Raw data section start

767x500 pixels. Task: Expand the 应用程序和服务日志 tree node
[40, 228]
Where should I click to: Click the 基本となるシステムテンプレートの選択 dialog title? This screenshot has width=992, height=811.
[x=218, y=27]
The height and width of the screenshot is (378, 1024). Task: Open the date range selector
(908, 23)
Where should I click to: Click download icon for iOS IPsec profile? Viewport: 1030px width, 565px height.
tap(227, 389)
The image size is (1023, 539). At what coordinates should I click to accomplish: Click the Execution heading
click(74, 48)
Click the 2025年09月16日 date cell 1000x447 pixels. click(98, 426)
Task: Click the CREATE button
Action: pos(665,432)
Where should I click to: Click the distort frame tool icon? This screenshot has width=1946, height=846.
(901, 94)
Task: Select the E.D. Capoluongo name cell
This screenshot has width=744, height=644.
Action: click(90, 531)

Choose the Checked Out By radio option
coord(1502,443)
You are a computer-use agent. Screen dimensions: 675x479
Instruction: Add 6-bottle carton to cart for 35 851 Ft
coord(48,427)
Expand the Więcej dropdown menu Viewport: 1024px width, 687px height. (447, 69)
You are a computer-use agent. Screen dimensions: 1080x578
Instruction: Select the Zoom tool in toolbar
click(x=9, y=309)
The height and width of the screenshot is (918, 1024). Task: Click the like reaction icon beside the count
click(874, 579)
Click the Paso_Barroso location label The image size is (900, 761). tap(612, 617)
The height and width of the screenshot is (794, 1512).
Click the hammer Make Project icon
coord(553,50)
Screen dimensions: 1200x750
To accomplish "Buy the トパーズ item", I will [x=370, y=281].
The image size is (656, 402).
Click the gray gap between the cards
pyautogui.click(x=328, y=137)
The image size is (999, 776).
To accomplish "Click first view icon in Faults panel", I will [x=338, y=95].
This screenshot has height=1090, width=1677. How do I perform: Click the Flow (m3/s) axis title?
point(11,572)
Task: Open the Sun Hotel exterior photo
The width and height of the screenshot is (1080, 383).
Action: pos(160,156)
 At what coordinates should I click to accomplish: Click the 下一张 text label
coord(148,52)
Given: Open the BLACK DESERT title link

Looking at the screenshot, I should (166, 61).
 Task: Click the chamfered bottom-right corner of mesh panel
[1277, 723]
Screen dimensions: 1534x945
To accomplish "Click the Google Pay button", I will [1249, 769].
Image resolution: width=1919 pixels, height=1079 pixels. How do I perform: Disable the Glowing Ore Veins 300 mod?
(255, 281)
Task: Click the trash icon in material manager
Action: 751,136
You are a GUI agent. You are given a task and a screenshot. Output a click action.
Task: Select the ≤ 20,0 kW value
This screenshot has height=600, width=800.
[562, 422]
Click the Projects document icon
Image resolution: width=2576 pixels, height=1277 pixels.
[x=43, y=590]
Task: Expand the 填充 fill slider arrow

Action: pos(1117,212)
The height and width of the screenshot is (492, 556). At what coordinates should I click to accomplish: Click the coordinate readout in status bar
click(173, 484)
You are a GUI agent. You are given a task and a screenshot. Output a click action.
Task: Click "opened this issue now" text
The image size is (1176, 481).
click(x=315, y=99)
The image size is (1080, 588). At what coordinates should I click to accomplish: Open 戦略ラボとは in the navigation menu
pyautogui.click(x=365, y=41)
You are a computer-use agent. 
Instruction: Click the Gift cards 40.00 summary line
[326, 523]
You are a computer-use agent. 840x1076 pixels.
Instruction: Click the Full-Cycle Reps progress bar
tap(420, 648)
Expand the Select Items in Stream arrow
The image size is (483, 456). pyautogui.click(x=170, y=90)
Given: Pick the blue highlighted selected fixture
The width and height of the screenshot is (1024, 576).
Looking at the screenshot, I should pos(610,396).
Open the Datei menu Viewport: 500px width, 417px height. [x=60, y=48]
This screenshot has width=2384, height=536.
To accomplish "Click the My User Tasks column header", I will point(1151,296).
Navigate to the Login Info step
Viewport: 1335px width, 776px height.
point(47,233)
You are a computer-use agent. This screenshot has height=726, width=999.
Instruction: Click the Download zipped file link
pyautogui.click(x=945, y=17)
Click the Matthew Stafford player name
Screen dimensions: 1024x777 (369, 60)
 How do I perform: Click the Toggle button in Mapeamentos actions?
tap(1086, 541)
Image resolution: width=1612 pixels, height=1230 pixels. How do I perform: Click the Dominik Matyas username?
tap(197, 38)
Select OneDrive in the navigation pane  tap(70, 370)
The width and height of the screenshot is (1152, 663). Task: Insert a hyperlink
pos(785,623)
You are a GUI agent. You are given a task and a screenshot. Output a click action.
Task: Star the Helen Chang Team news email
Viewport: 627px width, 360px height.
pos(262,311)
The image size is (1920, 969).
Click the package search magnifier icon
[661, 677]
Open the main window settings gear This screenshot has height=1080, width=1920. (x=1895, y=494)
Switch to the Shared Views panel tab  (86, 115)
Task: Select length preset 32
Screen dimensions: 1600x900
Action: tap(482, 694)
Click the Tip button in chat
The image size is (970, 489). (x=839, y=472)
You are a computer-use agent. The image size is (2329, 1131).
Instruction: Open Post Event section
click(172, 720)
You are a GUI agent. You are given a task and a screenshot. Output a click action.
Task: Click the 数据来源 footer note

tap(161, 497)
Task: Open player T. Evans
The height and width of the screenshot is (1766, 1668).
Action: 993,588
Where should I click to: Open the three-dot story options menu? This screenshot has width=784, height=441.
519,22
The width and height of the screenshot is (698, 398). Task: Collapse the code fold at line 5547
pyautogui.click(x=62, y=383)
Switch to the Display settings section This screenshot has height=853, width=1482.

Raw data section end

> [What the task asks] Copy every line of the listing containing the string "computer".

> [Written solution]
You are a computer-use agent. Screen dimensions: 675x479
You are a computer-use agent. Screen dimensions: 1080x578
You are a computer-use agent. 
You are a computer-use agent. 840x1076 pixels.
You are a computer-use agent. This screenshot has height=726, width=999.
You are a computer-use agent. The image size is (2329, 1131).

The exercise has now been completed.